Oceń, czy poniższe zdania zgadzają się z fragmentem o chłopaku i jego znajomych z pracy. Przy każdym odpowiedz „tak” lub „nie” i przytocz dosłownie rozstrzygające słowa fragmentu.
1. Autorka była zaproszona na urodziny jednego z kolegów chłopaka ze studiów.
2. Znajomi chłopaka z pracy zapraszają swoich partnerów na wspólne spotkania.
3. Autorka i jej chłopak są razem ponad pięć lat.

■ Fragment:
>>>

Mam problem. Mój chłopak nie zabiera mnie na spotkania ze znajomymi z pracy. W gronie jest kilku chłopaków i dwie dziewczyny.
Krótko po tym jak ich poznał , wziął mnie na urodziny jednej z koleżanek. Nikt nie był zadowolony, że tam się pojawiłam. Jeden z tych chłopaków miał nawet pretensje do mojego że tam się pojawiłam. Mój chłopak nawet nie stanął w mojej obronie. Praktycznie cały czas skupiał się na swoich znajomych. Na mnie nie zwracał uwagi.
Później jak się okazało organizowali sobie dużo takich spotkań o których ja nie wiedziałam, był to grill, jakieś wyjścia na piwo. Oni ogolnie sobie wydali takie ,,rozporządzenie", że nie będą zapraszać swoich partnerów na te spotkania.
Jedyni znajomi, których poznałam to jego koledzy ze studiów. Byłam zaproszona na urodziny jednego z nich i na kilka spotkań. Z tym że te spotkania to były spotkania tylko z parą z tego grona (reszta tych chłopaków nie ma dziewczyn".
Jesteśmy ze sobą prawie cztery lata. Bardzo szybko poznałam jego rodziców i resztę rodziny.

<<<

■ Dane:
>>>

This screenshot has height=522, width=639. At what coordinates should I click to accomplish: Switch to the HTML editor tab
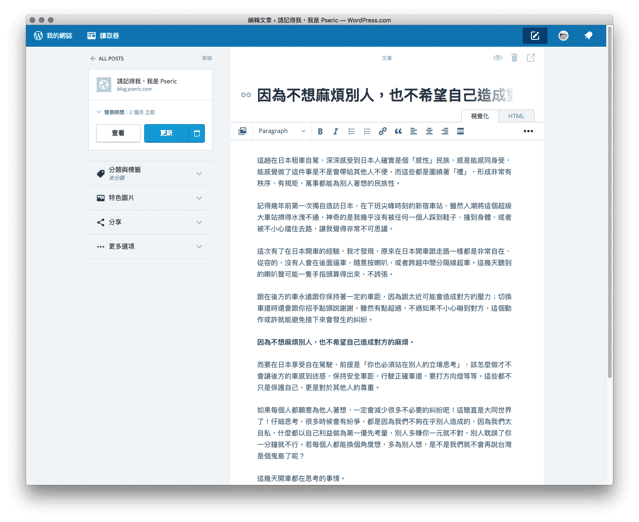tap(515, 116)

<<<

■ Odpowiedź:
1. Tak: „Byłam zaproszona na urodziny jednego z nich i na kilka spotkań.”
2. Nie: „że nie będą zapraszać swoich partnerów na te spotkania.”
3. Nie: „Jesteśmy ze sobą prawie cztery lata.”